Was it a good idea to ask that question? Well, it depends on the purpose of asking the question. The best questions create new ideas by helping you and other people better understand a subject. Sometimes questions are necessary to gain information, maybe to help us understand another person's perspective. But there is a class of questions that shouldn't be asked; these questions don't help improve the situation but instead express power and control. These types of questions can be toxic and hurtful. To understand the difference, we need to understand what it feels like to be questioned. In essence, we need to develop empathy for those that are being asked.

I am a highly analytical person. For a significant part of my life, I didn't understand that questions could be hurtful. Often my questions were intended to demonstrate my intellect, driven by my perception of self-worth. However, when I understood the impact that my questions could have on other people, that it could make them feel less than, or it could make them question themselves, I had to take a step back and look at myself.

Not everyone feels comfortable answering questions. Questions are a means of asking a person to open up. In essence, they cause the person being asked to display something that is not readily available. It is asking them to bring something out of themselves that they haven't volunteered. In essence, you are asking someone else to be vulnerable with you. You are asking them to be honest and to let you see what is either in their minds or in their hearts.

Sometimes people don't know the answer. When people don't know the answer and are pressed with questions, we force them to say I don't know. What happens when admitting that someone doesn't know something would embarrass them in front of other people. Maybe admitting they don't know would cause them to question their abilities or damage their confidence. Is it worth it to ask those types of questions?

Questions can make people feel attacked. It might not be your intention to attack them, but your questions may unintentionally be calling them a liar. Sometimes our questions demand proof from another person, especially when new ideas are introduced. By asking for evidence, you are saying that their words are not enough and that you don't trust what they are saying. Going a step further, who permitted us to ask those types of questions? Most conversations aren't shark tank or a deposition. I am not implying that you believe everything you hear, but instead, I highlight the unintended consequences of certain types of questioning.

In other instances, questions can cause people to be in the awkward position of avoiding because the information requested was inappropriate. People come from different cultures, with different norms. Certain types of information are private, and when asked to divulge that information, a person can be both offended or embarrassed depending on the setting.

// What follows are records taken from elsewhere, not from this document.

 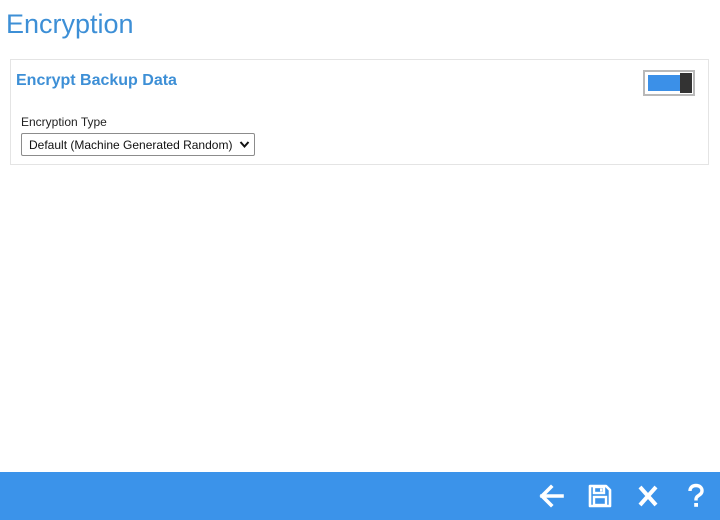 I want to click on close-icon, so click(x=648, y=496).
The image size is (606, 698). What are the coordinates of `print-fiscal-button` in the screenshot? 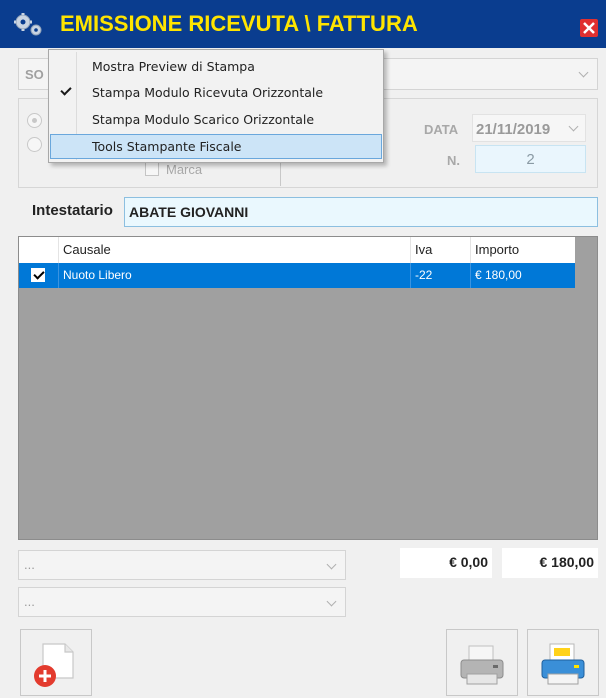 It's located at (563, 662).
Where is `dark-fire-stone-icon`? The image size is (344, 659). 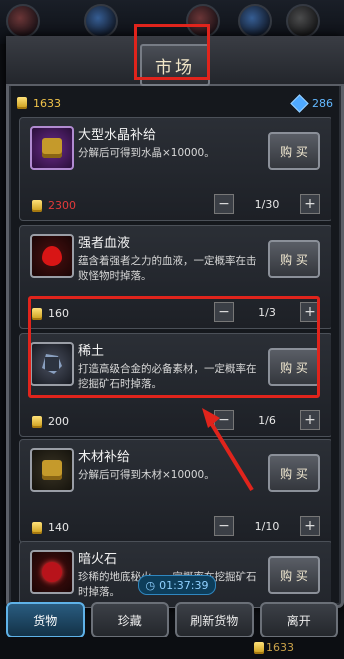 dark-fire-stone-icon is located at coordinates (52, 572).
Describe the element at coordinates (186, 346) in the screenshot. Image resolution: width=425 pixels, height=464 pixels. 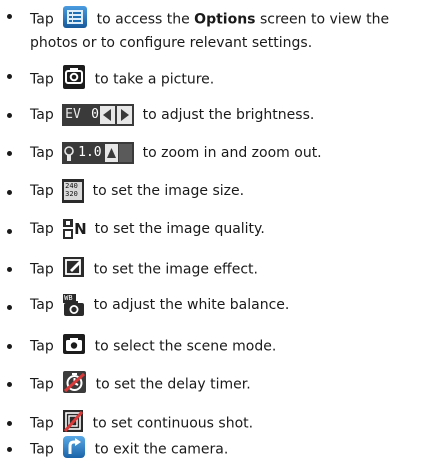
I see `item-text: to select the scene mode.` at that location.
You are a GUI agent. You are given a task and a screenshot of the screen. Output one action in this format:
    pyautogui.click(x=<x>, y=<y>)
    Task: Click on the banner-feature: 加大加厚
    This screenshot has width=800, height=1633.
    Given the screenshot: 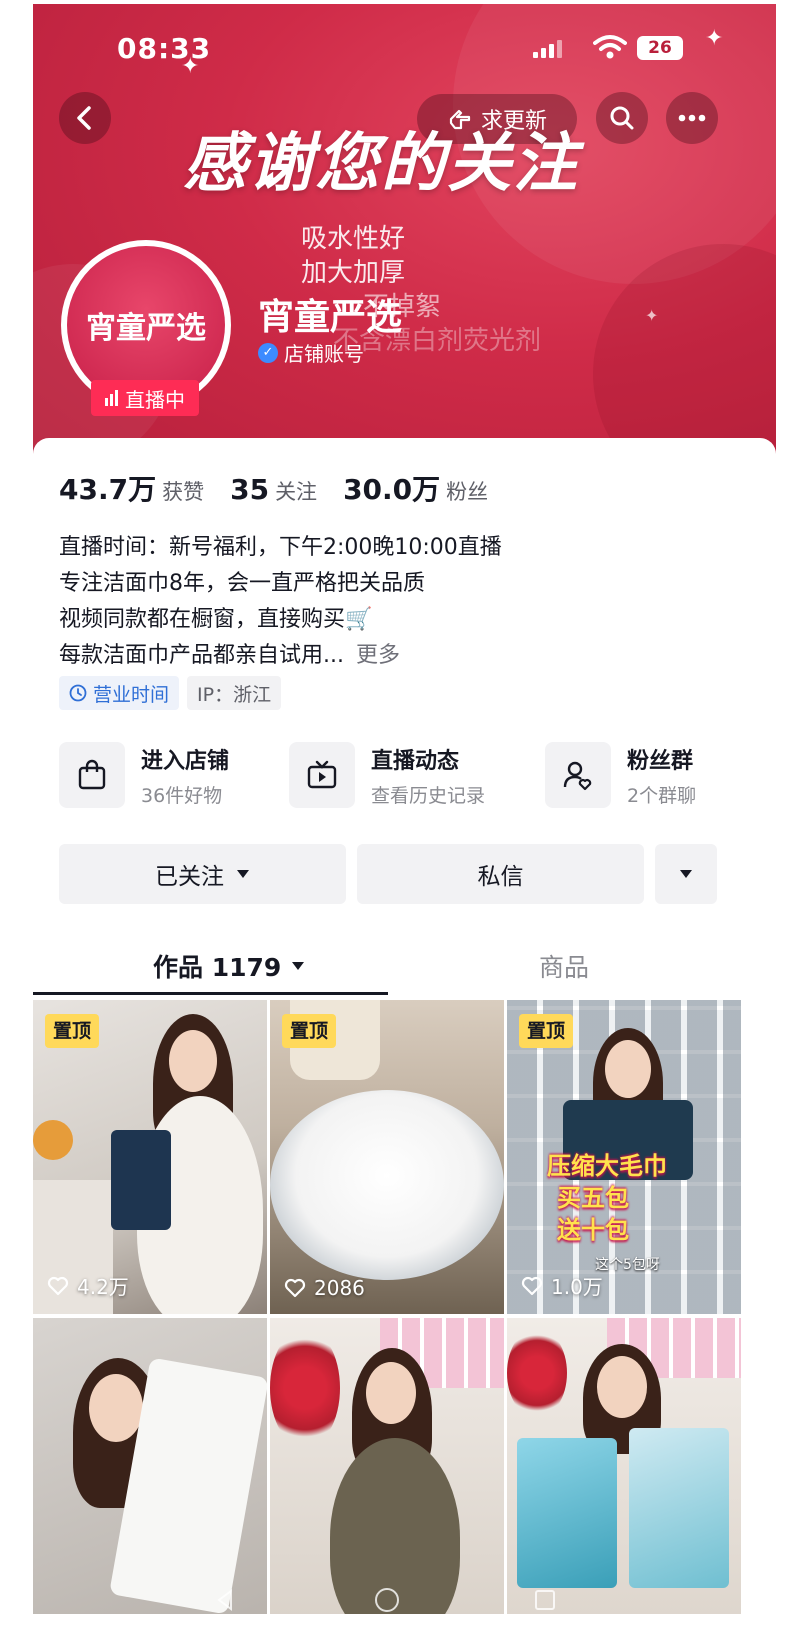 What is the action you would take?
    pyautogui.click(x=354, y=273)
    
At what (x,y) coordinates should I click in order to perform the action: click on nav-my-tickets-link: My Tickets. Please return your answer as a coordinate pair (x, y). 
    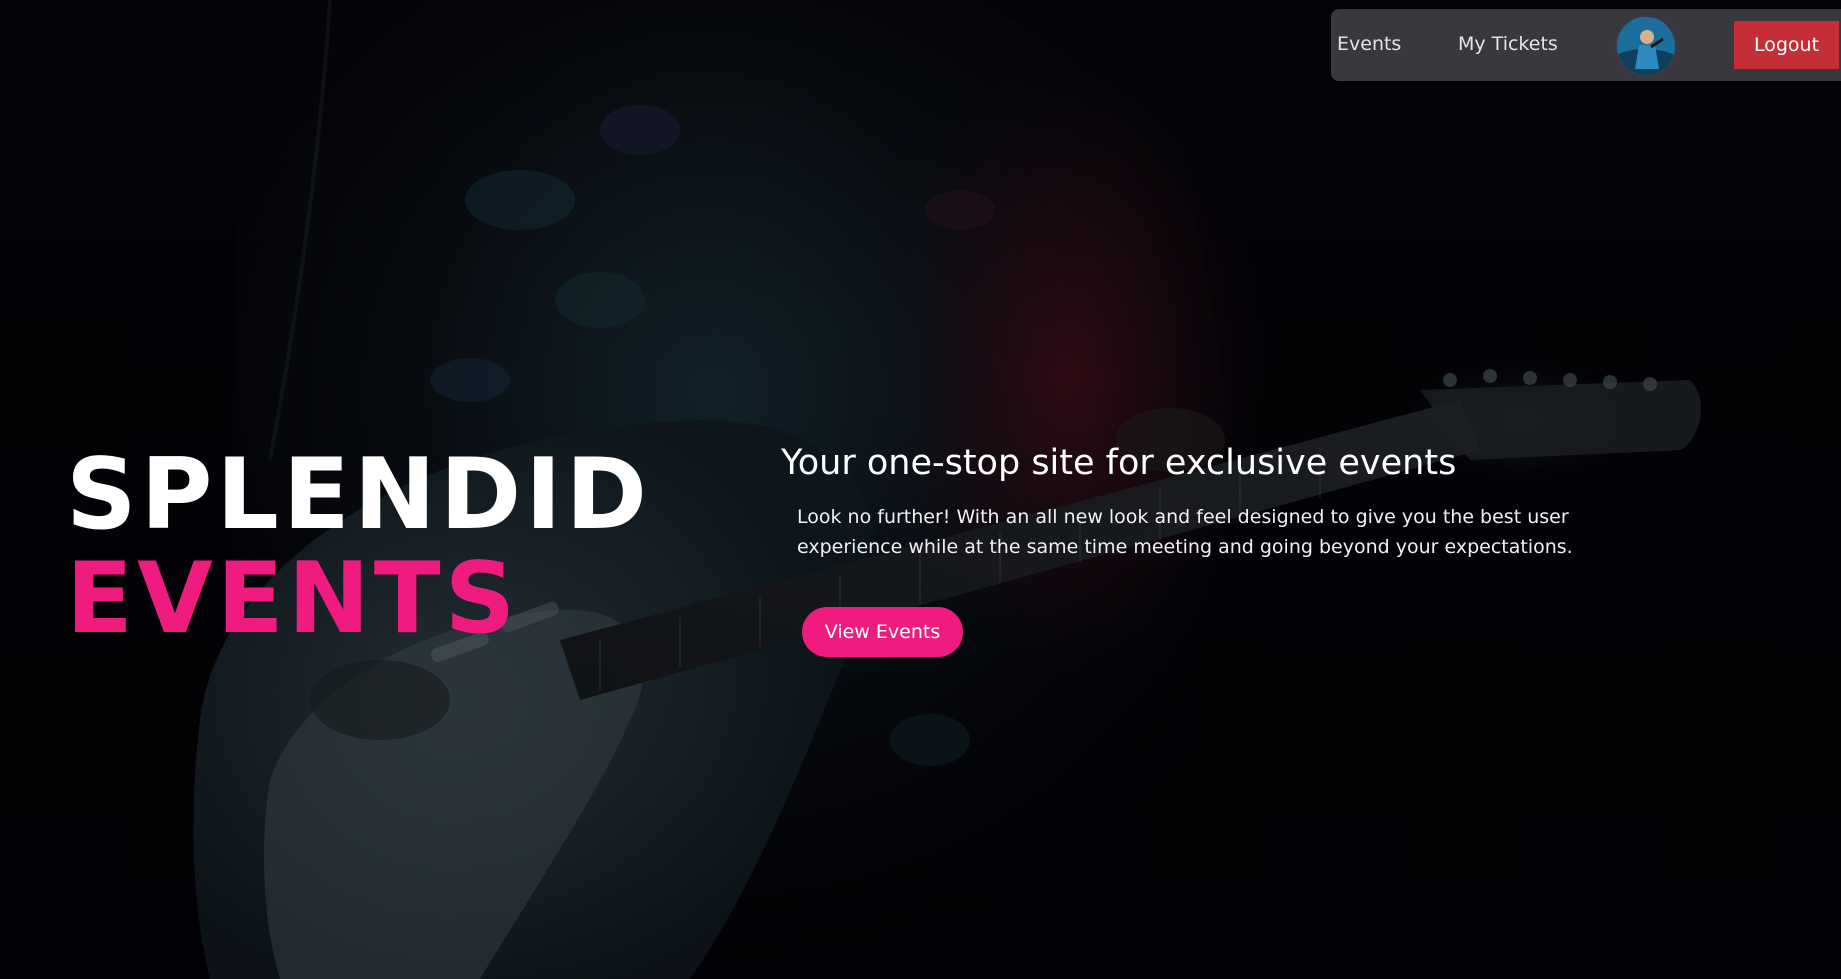
    Looking at the image, I should click on (1508, 44).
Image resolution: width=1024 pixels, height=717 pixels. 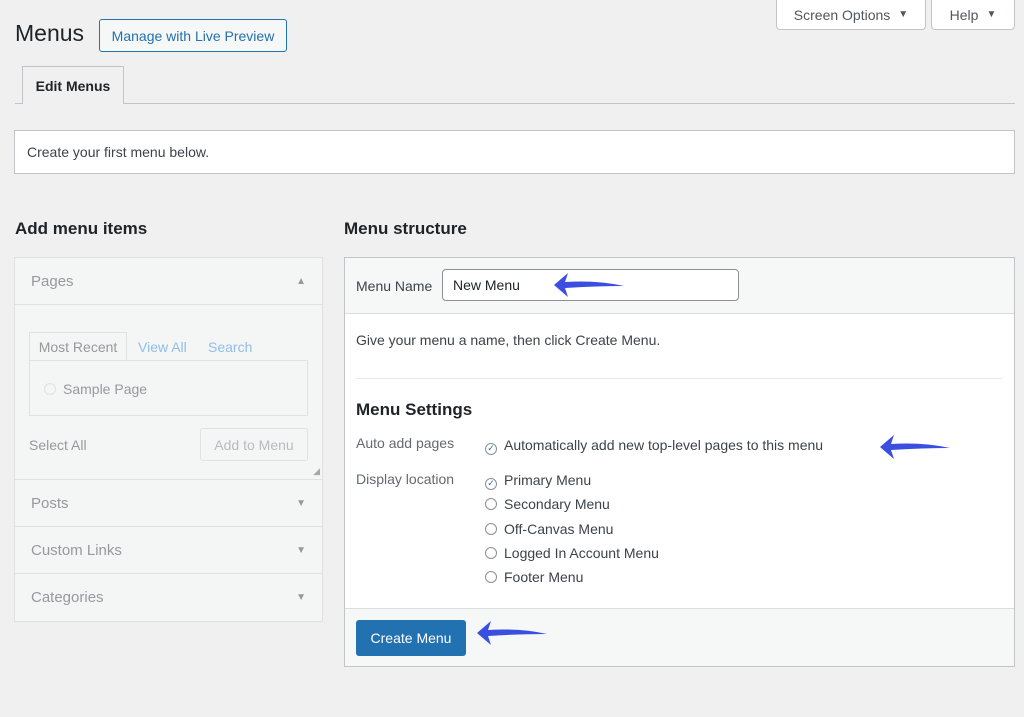 I want to click on screen-options-button: Screen Options ▼, so click(x=851, y=15).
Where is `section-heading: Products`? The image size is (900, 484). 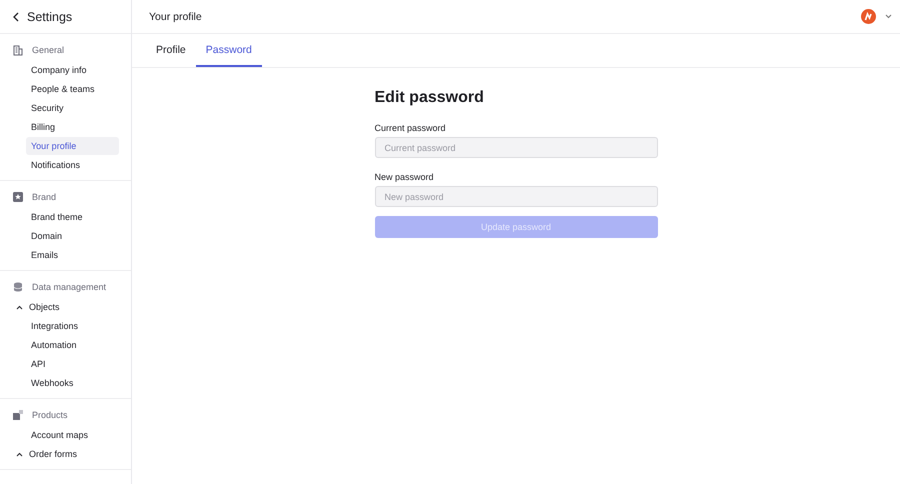 section-heading: Products is located at coordinates (50, 415).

For example, asking whether someone is dating could seem benign, but it could also imply sexuality, relationship history, or pressure from family to get married. Again, this doesn't mean you shouldn't ask questions, but you should be mindful of the setting and the person.

It is easy to dismiss the negative impact of questions. We could say that it is the other person's fault for being so easily offended, or "I don't have a problem answering these questions, so neither should they." Or perhaps "people should develop a thicker skin." That would be the easy way out. The truth is that when we aren't mindful of the impact of our questions, we damage relationships and place ourselves into boxes. Some people may avoid us because they don't want to deal with our questions, while others won't be vulnerable because they dislike our intrusions.

We don't know the people or experiences we are missing out on due to the carelessness of our questions. Being mindful when we ask questions demonstrates a level of respect and care for the impact of our words. Not only does this create a more empathic world, but it also expands our lives. It is a way of inviting new people and new ideas into the world. It is also a way of making other people feel safe and accepted, which is critical for our relationships, including parenting, spouses, and friends. This leads to a fuller and richer life.